Jun 262014
 

I’ve been told on two occasions that the absence of the MEDIUMINT datatype is a serious shortcoming of SQL Server. If you’re not familiar with MEDIUMINT, it’s an integer type available in MySQL that consumes 3 Bytes and is capable of storing values ranging from -8,388,608 to 8,388,607 (signed) or from 0 to 15,777,215 (unsigned).

While SQL Server has many datatypes, it has nothing that exactly matches MEDIUMINT. In SQL Server, if you wanted to store a value between 32,768 and 2,147,483,647 you would need to use the INT datatype, each of which takes up 4 Bytes. The next smallest integer datatype is SMALLINT, which has a maximum value of 32,767 and only needs 2 Bytes. I’m not sure the lack of a MEDIUMINT datatype is really a shortcoming, but if you find yourself in a situation where it’s necessary to store a significant number of values in the 3 Byte range, I’m going to let you in on a little secret: SQL Server does have 3 Byte integers, they’re just lurking behind the scenes.

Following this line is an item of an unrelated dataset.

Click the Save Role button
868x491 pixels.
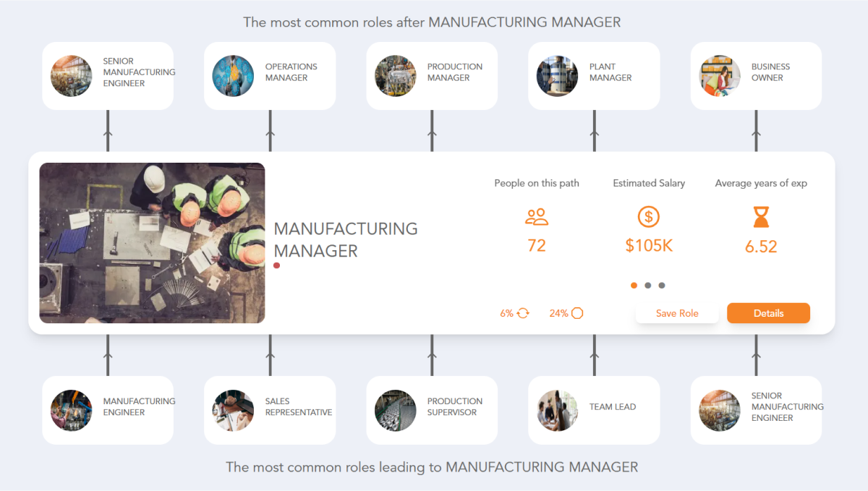coord(677,313)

While being able to choose a 3 Byte integer may have some value, not having to choose it and reaping the benefits as if you did has even more value. Row Compression can do just that. SQL Server’s integer types (TINYINT, SMALLINT, INT, and BIGINT) are fixed-width, meaning they all consume the same amount of storage space whether or not the value they are storing warrants it. For instance, if a column (perhaps a foreign key reference) is only storing the values 1 through 5, only one Byte is necessary to store those values. TINYINT would be the most appropriate in this case, as it only stores a single Byte. Were that column defined as an INT, it would consume 4 Bytes, three of which would not be necessary. Enabling Row Compression changes all this, because it can free up space that’s not necessary for storing a value in a particular row.

Row compression lets the storage engine vary the storage format of fixed-width types, effectively treating them as if they were variable-width. This means that if an integer column has a row storing the value 5, only one Byte will be used. Similarly if the next row stores the value 500, only two Bytes are necessary for that row. But what if an application is storing the value 40,000? The SMALLINT data type (2 bytes) can only store values up to 32,767, so a third Byte would be necessary to get to 40,000. Can SQL Server store an integer as 3 Bytes internally, or can it only go up to 4 Bytes since the next largest datatype available to users is INT? Fortunately, we can experiment and find out.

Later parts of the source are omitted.